The count of lines below that include the string "will" is the whole answer; write it alone.

[Opening THE DATA section]

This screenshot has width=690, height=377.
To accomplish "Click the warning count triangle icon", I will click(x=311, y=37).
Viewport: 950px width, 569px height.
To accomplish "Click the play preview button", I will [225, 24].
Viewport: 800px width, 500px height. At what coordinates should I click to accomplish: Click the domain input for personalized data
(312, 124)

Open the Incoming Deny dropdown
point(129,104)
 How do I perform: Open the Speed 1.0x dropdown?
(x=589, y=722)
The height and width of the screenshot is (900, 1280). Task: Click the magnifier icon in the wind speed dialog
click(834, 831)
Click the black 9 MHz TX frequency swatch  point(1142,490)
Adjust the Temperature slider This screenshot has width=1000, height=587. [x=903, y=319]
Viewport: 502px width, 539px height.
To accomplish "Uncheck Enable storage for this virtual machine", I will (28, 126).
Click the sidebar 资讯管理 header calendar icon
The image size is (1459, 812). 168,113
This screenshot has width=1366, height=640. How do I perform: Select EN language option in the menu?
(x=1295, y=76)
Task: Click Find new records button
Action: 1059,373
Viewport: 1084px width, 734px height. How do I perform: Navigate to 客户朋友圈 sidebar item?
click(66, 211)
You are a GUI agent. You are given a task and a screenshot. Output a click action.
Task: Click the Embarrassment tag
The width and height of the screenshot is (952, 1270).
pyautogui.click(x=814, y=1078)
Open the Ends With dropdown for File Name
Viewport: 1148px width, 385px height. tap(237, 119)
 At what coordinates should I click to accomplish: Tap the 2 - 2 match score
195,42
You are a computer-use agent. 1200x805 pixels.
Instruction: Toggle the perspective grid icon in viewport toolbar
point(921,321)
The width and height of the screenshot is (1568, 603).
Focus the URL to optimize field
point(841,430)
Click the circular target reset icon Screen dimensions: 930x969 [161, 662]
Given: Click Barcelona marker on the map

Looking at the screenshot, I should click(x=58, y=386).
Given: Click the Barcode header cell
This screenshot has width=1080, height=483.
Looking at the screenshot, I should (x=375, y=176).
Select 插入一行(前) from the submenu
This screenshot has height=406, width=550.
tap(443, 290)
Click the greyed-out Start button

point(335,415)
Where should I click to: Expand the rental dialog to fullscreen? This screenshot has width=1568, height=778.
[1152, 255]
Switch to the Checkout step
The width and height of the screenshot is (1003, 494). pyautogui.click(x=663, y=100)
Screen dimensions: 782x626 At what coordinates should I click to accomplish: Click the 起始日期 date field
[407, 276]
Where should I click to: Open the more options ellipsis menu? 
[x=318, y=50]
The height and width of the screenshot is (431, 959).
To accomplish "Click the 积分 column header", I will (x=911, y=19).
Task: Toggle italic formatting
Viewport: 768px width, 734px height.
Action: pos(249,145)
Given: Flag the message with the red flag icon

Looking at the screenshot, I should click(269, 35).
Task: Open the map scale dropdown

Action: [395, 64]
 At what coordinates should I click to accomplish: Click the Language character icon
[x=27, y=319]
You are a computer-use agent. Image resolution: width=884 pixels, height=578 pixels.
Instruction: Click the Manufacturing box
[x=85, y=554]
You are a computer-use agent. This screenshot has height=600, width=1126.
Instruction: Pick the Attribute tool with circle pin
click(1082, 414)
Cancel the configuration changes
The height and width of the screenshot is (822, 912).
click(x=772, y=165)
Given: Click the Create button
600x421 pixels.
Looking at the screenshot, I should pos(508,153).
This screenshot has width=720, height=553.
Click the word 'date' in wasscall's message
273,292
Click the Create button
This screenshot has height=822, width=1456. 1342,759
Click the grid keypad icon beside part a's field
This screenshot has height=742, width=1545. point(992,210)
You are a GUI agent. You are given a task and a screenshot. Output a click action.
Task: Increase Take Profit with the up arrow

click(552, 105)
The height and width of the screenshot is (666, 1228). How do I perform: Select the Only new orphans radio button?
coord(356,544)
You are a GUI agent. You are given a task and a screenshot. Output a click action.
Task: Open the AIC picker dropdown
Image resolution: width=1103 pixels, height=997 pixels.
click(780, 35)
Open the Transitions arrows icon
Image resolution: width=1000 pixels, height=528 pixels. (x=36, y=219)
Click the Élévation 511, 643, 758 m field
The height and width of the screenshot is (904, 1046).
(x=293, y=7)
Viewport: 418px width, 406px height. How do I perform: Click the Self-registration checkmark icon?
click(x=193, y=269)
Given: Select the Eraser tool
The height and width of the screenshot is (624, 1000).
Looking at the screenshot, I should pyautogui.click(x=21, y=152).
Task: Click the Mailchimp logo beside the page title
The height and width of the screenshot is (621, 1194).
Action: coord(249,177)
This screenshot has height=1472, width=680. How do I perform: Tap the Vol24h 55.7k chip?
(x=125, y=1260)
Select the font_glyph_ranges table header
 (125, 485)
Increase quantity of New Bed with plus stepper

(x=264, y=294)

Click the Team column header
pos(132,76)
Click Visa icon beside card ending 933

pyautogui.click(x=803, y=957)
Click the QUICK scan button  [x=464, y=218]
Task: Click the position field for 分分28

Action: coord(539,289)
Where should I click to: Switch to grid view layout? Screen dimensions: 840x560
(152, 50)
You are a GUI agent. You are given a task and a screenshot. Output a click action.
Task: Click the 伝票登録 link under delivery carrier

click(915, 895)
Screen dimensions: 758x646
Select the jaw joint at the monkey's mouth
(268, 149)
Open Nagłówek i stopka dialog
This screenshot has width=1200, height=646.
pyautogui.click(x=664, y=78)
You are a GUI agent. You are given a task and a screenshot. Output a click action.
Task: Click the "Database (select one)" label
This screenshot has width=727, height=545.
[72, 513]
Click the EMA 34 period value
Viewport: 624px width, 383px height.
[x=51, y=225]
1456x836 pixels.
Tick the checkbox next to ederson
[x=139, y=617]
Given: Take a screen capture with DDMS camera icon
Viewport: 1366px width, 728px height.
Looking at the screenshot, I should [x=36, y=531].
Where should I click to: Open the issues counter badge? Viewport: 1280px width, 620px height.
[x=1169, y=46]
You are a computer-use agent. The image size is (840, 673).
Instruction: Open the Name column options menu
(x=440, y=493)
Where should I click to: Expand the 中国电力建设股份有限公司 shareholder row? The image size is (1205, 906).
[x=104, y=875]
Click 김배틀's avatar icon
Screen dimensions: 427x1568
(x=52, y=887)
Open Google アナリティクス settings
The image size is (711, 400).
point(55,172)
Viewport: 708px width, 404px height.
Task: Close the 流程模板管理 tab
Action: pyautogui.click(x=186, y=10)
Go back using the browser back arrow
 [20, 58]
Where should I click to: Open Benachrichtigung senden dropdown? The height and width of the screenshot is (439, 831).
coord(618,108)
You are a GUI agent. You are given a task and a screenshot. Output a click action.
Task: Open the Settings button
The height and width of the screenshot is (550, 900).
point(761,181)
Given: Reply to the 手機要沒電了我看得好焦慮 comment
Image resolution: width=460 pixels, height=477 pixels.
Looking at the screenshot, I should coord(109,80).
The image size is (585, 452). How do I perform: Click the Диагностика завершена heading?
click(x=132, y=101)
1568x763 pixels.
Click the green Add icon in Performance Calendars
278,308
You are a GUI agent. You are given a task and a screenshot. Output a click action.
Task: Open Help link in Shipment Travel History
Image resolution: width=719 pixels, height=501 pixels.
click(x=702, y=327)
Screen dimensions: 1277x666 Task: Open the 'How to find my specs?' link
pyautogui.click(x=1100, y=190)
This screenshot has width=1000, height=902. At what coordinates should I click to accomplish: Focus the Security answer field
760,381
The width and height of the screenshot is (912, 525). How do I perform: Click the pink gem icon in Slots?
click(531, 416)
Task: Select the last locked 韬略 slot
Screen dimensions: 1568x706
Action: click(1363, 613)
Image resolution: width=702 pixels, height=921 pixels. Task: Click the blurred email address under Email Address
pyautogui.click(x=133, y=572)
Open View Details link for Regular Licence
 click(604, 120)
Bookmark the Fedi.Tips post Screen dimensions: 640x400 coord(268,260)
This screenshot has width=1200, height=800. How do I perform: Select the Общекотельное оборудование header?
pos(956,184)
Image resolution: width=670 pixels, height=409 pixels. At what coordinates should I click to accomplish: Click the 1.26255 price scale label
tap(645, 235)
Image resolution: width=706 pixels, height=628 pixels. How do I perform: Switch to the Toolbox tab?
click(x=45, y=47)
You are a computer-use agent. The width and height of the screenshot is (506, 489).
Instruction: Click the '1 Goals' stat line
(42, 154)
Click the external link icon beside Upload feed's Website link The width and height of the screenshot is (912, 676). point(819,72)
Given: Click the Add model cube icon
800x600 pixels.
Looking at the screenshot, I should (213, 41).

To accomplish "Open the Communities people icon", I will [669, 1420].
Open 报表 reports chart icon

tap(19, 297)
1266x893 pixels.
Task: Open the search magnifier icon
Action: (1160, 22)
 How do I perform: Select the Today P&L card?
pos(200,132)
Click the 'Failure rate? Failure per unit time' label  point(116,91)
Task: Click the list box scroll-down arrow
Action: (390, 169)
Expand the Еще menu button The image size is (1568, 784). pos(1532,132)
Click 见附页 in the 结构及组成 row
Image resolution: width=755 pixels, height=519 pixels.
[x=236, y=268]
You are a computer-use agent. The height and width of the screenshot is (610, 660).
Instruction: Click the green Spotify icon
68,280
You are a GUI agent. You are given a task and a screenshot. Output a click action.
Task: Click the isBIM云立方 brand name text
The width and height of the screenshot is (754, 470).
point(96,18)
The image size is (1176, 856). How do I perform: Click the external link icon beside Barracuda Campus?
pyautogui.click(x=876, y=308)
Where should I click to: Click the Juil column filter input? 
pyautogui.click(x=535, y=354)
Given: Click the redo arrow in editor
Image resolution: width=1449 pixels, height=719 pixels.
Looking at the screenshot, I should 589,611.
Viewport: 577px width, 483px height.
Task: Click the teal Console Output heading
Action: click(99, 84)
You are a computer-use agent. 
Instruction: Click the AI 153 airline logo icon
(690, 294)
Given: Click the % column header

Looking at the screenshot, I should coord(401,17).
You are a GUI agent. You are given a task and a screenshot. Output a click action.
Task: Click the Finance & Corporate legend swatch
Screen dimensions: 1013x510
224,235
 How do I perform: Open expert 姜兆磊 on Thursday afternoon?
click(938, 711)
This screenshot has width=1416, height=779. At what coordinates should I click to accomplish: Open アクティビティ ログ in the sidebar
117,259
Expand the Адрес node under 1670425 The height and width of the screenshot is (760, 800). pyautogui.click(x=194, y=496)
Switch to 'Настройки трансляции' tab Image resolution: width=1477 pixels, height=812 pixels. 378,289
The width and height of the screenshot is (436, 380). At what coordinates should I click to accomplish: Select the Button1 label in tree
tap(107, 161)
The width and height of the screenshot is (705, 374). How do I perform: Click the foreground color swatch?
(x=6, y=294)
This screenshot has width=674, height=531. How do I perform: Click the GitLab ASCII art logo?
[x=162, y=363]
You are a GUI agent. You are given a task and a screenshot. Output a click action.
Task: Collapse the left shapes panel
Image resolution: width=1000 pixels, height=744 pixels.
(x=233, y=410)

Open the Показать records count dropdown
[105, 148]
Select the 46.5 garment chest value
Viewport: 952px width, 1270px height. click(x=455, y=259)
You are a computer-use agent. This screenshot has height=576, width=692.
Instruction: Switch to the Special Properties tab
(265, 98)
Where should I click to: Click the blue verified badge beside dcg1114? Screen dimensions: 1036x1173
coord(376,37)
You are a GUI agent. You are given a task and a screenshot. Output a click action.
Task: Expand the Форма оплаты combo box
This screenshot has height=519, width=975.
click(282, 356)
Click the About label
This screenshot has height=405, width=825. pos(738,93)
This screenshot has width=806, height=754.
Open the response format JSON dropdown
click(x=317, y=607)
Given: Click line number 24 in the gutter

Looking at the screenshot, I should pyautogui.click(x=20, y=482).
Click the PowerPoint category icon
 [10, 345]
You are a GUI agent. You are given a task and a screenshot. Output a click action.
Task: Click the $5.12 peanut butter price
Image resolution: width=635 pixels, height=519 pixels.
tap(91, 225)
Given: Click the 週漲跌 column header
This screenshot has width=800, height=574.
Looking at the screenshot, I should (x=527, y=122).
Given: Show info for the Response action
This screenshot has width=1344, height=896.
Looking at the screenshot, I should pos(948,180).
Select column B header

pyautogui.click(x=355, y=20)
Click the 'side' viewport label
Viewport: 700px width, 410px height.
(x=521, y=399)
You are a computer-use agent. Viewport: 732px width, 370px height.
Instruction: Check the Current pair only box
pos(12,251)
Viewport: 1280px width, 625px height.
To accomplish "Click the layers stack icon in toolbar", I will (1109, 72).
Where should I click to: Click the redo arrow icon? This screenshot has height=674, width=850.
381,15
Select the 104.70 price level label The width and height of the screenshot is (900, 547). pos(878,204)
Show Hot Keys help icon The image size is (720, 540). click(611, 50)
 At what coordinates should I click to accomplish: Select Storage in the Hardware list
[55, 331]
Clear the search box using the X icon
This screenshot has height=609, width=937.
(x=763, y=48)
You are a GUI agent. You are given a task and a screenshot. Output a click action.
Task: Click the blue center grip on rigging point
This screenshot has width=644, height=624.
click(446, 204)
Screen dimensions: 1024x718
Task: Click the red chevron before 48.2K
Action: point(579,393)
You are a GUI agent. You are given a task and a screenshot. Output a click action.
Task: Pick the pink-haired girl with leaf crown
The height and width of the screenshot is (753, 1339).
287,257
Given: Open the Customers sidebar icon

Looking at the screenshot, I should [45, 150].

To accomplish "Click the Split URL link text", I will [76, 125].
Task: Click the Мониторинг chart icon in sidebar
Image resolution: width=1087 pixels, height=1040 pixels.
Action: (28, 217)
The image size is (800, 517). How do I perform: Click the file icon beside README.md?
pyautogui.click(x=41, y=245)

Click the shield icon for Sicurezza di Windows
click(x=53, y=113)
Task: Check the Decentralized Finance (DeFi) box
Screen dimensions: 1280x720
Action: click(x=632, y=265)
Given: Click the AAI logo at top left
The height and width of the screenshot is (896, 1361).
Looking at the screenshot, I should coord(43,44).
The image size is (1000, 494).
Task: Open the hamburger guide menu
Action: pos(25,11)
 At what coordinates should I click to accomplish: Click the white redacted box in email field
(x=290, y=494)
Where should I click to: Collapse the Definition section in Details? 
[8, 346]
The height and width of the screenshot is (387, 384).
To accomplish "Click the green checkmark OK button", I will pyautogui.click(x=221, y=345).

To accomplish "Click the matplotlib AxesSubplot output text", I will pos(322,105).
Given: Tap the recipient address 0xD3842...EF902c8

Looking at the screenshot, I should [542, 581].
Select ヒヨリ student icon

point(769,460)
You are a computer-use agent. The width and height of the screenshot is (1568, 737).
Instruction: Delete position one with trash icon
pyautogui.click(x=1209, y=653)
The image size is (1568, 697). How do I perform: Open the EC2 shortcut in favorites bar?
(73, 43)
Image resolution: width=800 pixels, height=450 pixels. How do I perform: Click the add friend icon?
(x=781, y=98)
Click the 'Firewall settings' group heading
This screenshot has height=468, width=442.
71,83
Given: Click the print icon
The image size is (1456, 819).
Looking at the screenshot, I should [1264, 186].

[Closing THE DATA section]

**ANSWER SECTION:** 9